La igualdad no se declara: se demuestra. Y nuestro compromiso se refleja en medidas concretas, medibles y alineadas con las expectativas sociales, regulatorias y empresariales actuales. Las organizaciones sostenibles deben ofrecer opciones que permitan equilibrar la vida personal y profesional. Por ello, WFS ha reforzado sus políticas de conciliación con medidas flexibles que responden a realidades diversas: Concreciones y adaptaciones de jornada, facilitando acomos razonables y previsibles, flexibilidad horaria en la entrada y salida cuando la naturaleza del puesto lo permite, teletrabajo, en aquellas funciones compatibles con esta modalidad, sin renunciar a la cohesión ni a la eficiencia operativa y permisos y medidas de corresponsabilidad que facilitan el cuidado, la salud y el bienestar.
Estas políticas no solo benefician a las personas: también potencian la productividad, reducen el absentismo e incrementan el compromiso. Sabemos que un entorno laboral sostenible es aquel que entiende que, detrás de cada uniforme, cada turno y cada operación, hay vidas reales con necesidades reales.
La sostenibilidad social también forma parte esencial de nuestra identidad. Por ello, mantenemos una colaboración estratégica con organizaciones como Cruz Roja, una entidad que comparte con WFS valores fundamentales de igualdad de oportunidades, inclusión y dignidad humana. Esta alianza se traduce en iniciativas de alto impacto como participación en ferias de empleo y job speed dating, ofreciendo orientación profesional, entrevistas ágiles y oportunidades reales de inserción laboral, visitas formativas de alumnos a nuestras instalaciones, acercando la operativa aeroportuaria y mostrando la diversidad de profesiones que existen en el ecosistema aéreo y contratación y promoción de personas pertenecientes a colectivos vulnerables, impulsando carreras profesionales sólidas y sostenibles.

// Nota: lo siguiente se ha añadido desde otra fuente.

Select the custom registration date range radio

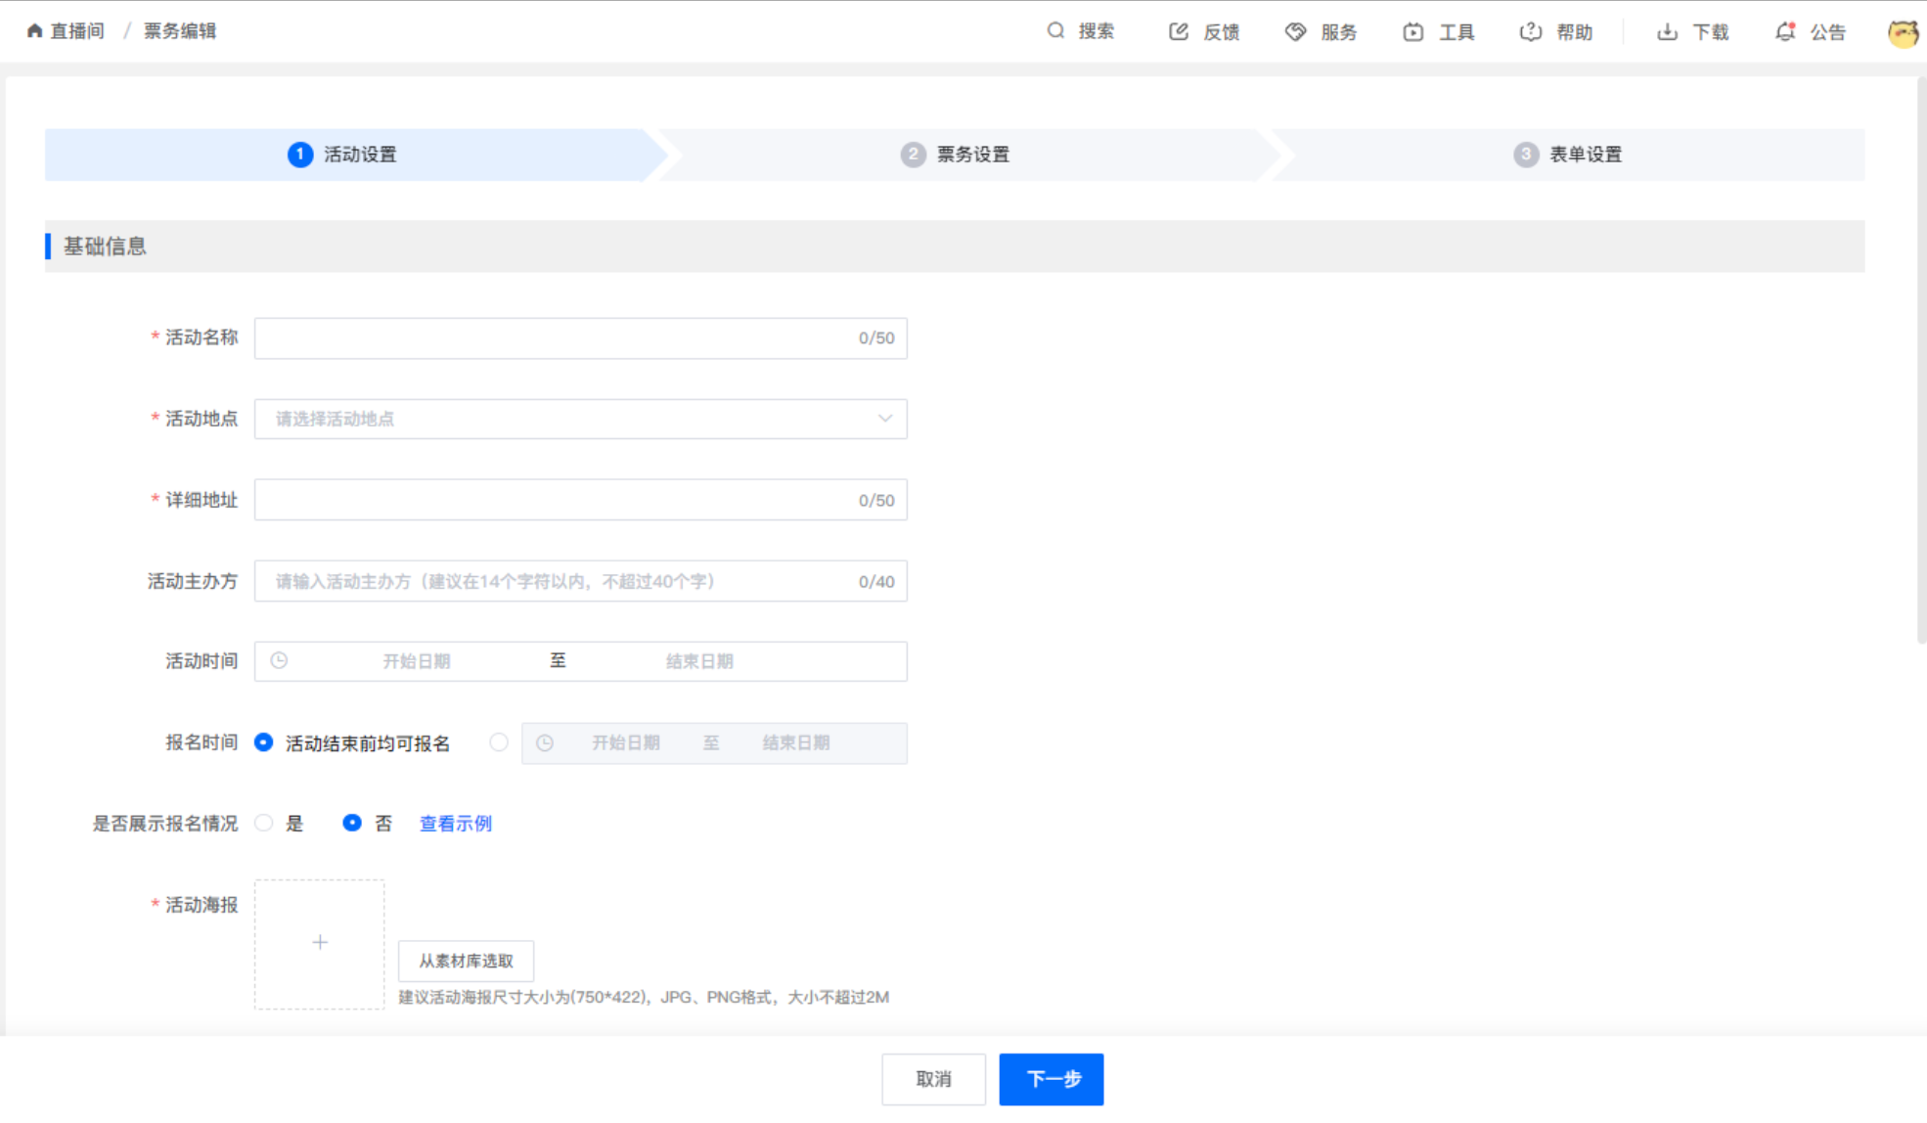pyautogui.click(x=499, y=742)

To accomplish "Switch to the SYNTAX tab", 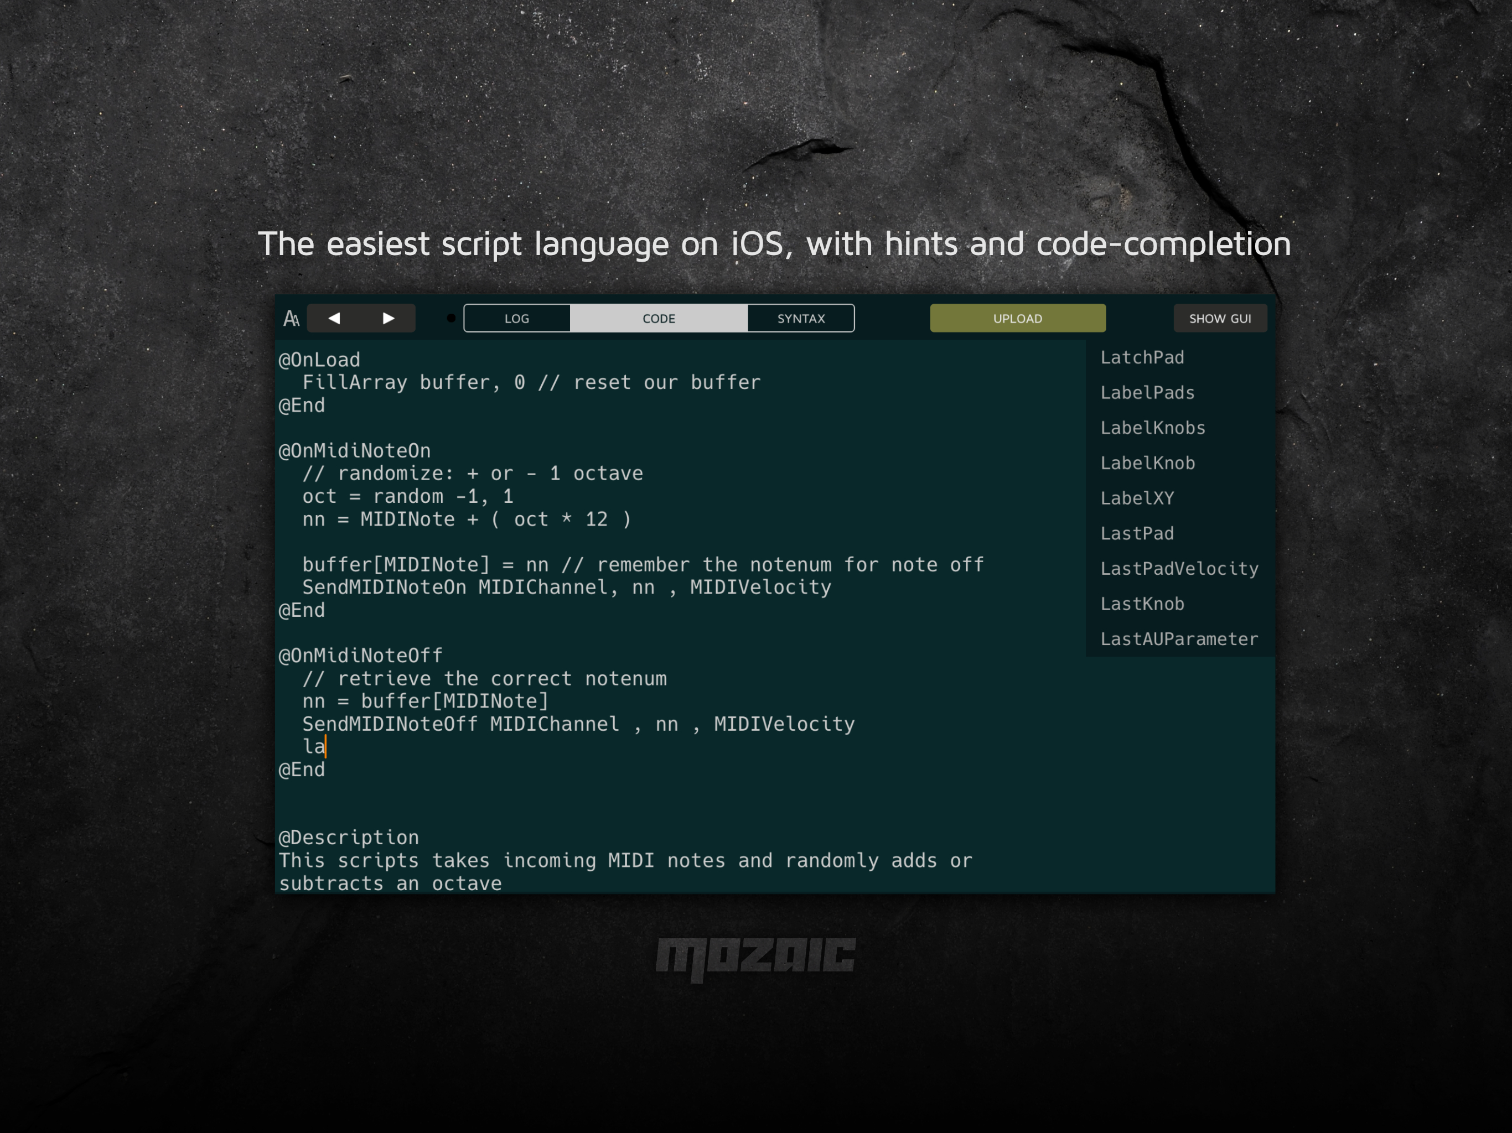I will (x=800, y=318).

Estas acciones no son filantropía: son sostenibilidad en estado puro. Son la forma en que WFS contribuye, de manera estructural, a reducir desigualdades y fortalecer el tejido social. La Dirección desempeña un papel esencial en la integración transversal de la sostenibilidad. Desde WFS hemos impulsado un modelo de liderazgo que combina visión estratégica con responsabilidad social, asegurando que cada decisión, cada proyecto y cada proceso esté alineado con nuestros valores corporativos. Mirando al futuro, nuestra ambición es clara. Nos comprometemos a seguir avanzando en diversidad y presencia femenina en posiciones de liderazgo. También trabajamos activamente en ampliar las medidas de conciliación, adaptándolas a las demandas de un sector en evolución. Estamos enfocados en reforzar nuestras alianzas con organizaciones sociales para maximizar el impacto positivo. Y, por último, consolidar una cultura empresarial basada en el respeto, la inclusión y la corresponsabilidad.
Porque la sostenibilidad no es un destino, sino un camino que exige coherencia, mejora continua y compromiso. Y en WFS estamos decididos a recorrerlo con determinación, sabiendo que una empresa sostenible es, ante todo, una empresa humana.